„Es gibt auch ein Recht auf Exklusion"


#Nachgefragt. Inklusion gehört zu unserem kirchlichen Auftrag, ist doch jeder Mensch - unabhängig von seinen Begabungen, Handicaps, Hautfarbe etc. - nach biblischem Verständnis als Gottes Ebenbild geschaffen. Zum Thema „Inklusion“ haben wir eine kleine Interviewreihe gestartet. Den Anfang macht Gilbert Krüger, Inklusionsbeauftragter des Kirchenkreises Herne. Gilbert Krüger ist 35 Jahre alt, arbeitet im Pflegedienst und ist verantwortlich für den Bereich „Persönliche Assistenz“. Seit März 2021 ist er in Iserlohn beim Gemeinschaftsdienst Kinder, Jugend und Familie e. V. tätig - ein großer Träger der Jugend- und Eingliederungshilfe. Laut- und Leise-Gottesdienst, Inklusiver Gottesdienst, Bibelkreis „Gott und die Welt“ für Menschen mit so genannter geistiger Behinderung, inklusiver Sinnespark, der nach Corona starten wird, sind einige Beispiele seiner Arbeit, die über den Innovationsfond „TeamGeist“ der Evangelischen Kirche von Westfalen mit rund 32000 Euro honoriert wurde. Gilbert Krüger sitzt selbst im Rollstuhl. Infantile Cerebralparese lautet seine Diagnose. Dabei handelt es sich frühkindliche Schädigung des Bewegungszentrums im Gehirn aufgrund einer Sauerstoffunterversorgung.

UNSERE KIRCHE: Herr Krüger, wie sind Sie zum (christlichen) Glauben gekommen?
Es waren viele Menschen.
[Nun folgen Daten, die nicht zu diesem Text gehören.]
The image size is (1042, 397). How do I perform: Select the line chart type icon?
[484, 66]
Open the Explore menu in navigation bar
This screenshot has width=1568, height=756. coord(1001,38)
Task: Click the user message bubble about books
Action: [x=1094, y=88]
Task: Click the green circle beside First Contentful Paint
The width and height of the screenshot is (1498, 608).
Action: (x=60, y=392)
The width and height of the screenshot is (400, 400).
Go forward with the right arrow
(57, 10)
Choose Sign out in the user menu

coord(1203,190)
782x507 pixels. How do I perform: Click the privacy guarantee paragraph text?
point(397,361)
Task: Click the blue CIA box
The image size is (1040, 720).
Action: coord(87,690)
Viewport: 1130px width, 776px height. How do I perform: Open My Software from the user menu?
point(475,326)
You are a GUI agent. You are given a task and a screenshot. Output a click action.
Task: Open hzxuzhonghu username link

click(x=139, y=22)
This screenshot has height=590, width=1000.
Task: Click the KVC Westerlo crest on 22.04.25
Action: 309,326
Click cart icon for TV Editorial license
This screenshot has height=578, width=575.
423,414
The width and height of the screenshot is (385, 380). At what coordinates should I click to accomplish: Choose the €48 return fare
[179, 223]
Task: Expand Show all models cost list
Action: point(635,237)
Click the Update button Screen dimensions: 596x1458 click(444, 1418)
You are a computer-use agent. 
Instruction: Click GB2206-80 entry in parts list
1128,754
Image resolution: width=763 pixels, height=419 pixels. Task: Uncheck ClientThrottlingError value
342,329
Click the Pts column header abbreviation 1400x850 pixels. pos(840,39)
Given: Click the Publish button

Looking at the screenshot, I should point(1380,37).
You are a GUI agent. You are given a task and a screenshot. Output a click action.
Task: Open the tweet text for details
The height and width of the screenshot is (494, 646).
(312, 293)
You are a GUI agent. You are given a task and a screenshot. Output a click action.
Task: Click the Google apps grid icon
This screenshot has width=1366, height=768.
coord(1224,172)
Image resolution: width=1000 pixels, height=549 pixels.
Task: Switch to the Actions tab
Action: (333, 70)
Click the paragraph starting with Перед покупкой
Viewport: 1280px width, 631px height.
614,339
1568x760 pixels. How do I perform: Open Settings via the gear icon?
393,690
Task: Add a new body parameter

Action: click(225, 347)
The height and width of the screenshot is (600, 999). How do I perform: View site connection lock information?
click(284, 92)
Schon in meinem Elternhaus spielte der Glaube eine große Rolle, es ging nach dem Konfirmandenunterricht mit einer fast typischen Laufbahn in der Jugendarbeit weiter, wo der damalige Gemeindepfarrer mich geprägt hat. Dann war es mein Religionslehrer, den ich seit vielen Jahren zu meinen Freunden zähle. Es folgte mein Kollege in meiner ersten Arbeitsstelle und nun ist ein Beispiel meine beste Freundin.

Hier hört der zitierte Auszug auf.